Dataset below:

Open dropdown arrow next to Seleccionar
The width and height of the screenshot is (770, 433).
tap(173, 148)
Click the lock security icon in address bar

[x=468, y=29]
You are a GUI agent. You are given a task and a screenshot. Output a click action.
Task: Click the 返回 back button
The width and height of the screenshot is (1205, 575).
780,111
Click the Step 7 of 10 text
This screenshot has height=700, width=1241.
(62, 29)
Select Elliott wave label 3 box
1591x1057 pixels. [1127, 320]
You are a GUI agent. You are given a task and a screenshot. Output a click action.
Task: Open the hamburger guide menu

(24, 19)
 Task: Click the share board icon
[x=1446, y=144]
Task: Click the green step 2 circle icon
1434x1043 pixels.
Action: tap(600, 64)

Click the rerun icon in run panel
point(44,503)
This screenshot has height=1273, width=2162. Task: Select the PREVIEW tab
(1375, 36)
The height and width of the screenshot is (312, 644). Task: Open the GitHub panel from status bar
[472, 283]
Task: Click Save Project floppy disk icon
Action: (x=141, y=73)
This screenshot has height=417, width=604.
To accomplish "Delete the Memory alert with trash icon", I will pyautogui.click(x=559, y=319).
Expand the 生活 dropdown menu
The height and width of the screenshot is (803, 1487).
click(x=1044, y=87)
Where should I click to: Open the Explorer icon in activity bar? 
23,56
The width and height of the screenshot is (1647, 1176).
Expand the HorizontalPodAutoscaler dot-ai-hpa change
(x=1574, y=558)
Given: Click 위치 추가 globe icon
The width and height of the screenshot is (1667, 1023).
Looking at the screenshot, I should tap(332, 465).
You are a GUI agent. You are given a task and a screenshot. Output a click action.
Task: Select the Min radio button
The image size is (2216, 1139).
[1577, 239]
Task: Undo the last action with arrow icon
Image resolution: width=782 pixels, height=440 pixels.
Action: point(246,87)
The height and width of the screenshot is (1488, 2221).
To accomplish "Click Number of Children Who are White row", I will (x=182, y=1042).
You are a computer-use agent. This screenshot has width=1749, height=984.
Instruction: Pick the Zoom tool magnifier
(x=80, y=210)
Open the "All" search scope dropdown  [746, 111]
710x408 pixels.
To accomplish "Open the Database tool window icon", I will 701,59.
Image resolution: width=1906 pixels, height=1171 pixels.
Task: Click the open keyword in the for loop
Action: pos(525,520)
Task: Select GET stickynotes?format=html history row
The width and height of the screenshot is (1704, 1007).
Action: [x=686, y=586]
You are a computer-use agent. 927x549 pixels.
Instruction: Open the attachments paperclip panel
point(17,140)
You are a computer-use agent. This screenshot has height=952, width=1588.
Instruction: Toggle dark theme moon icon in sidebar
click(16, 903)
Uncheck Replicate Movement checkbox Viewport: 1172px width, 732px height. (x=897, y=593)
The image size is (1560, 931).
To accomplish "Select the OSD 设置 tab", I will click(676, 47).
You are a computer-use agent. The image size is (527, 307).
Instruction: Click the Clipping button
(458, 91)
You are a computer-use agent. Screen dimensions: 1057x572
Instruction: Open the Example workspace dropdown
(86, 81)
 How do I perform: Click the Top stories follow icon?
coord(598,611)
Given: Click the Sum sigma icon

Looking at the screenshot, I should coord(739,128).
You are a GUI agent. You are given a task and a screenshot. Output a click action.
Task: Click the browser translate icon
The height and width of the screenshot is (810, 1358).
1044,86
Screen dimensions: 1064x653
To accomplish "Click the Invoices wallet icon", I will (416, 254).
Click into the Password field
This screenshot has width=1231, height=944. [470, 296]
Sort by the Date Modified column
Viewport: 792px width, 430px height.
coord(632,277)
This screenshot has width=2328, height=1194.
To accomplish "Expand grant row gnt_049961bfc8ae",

End of Dataset.

| Exercise |
Give back all of the data exactly, with every line intact.

| Output |
Open dropdown arrow next to Seleccionar
The width and height of the screenshot is (770, 433).
tap(173, 148)
Click the lock security icon in address bar

[x=468, y=29]
You are a GUI agent. You are given a task and a screenshot. Output a click action.
Task: Click the 返回 back button
The width and height of the screenshot is (1205, 575).
780,111
Click the Step 7 of 10 text
This screenshot has height=700, width=1241.
(62, 29)
Select Elliott wave label 3 box
1591x1057 pixels. [1127, 320]
You are a GUI agent. You are given a task and a screenshot. Output a click action.
Task: Open the hamburger guide menu

(24, 19)
 Task: Click the share board icon
[x=1446, y=144]
Task: Click the green step 2 circle icon
1434x1043 pixels.
Action: tap(600, 64)

Click the rerun icon in run panel
point(44,503)
This screenshot has height=1273, width=2162. Task: Select the PREVIEW tab
(1375, 36)
The height and width of the screenshot is (312, 644). Task: Open the GitHub panel from status bar
[472, 283]
Task: Click Save Project floppy disk icon
Action: (x=141, y=73)
This screenshot has height=417, width=604.
To accomplish "Delete the Memory alert with trash icon", I will pyautogui.click(x=559, y=319).
Expand the 生活 dropdown menu
The height and width of the screenshot is (803, 1487).
click(x=1044, y=87)
Where should I click to: Open the Explorer icon in activity bar? 
23,56
The width and height of the screenshot is (1647, 1176).
Expand the HorizontalPodAutoscaler dot-ai-hpa change
(x=1574, y=558)
Given: Click 위치 추가 globe icon
The width and height of the screenshot is (1667, 1023).
Looking at the screenshot, I should tap(332, 465).
You are a GUI agent. You are given a task and a screenshot. Output a click action.
Task: Select the Min radio button
The image size is (2216, 1139).
[1577, 239]
Task: Undo the last action with arrow icon
Image resolution: width=782 pixels, height=440 pixels.
Action: point(246,87)
The height and width of the screenshot is (1488, 2221).
To accomplish "Click Number of Children Who are White row", I will (x=182, y=1042).
You are a computer-use agent. This screenshot has width=1749, height=984.
Instruction: Pick the Zoom tool magnifier
(x=80, y=210)
Open the "All" search scope dropdown  [746, 111]
710x408 pixels.
To accomplish "Open the Database tool window icon", I will 701,59.
Image resolution: width=1906 pixels, height=1171 pixels.
Task: Click the open keyword in the for loop
Action: pos(525,520)
Task: Select GET stickynotes?format=html history row
The width and height of the screenshot is (1704, 1007).
Action: [x=686, y=586]
You are a computer-use agent. 927x549 pixels.
Instruction: Open the attachments paperclip panel
point(17,140)
You are a computer-use agent. This screenshot has height=952, width=1588.
Instruction: Toggle dark theme moon icon in sidebar
click(16, 903)
Uncheck Replicate Movement checkbox Viewport: 1172px width, 732px height. (x=897, y=593)
The image size is (1560, 931).
To accomplish "Select the OSD 设置 tab", I will click(676, 47).
You are a computer-use agent. The image size is (527, 307).
Instruction: Click the Clipping button
(458, 91)
You are a computer-use agent. Screen dimensions: 1057x572
Instruction: Open the Example workspace dropdown
(86, 81)
 How do I perform: Click the Top stories follow icon?
coord(598,611)
Given: Click the Sum sigma icon

Looking at the screenshot, I should coord(739,128).
You are a GUI agent. You are given a task and a screenshot. Output a click action.
Task: Click the browser translate icon
The height and width of the screenshot is (810, 1358).
1044,86
Screen dimensions: 1064x653
To accomplish "Click the Invoices wallet icon", I will (416, 254).
Click into the Password field
This screenshot has width=1231, height=944. [470, 296]
Sort by the Date Modified column
Viewport: 792px width, 430px height.
coord(632,277)
This screenshot has width=2328, height=1194.
To accomplish "Expand grant row gnt_049961bfc8ae",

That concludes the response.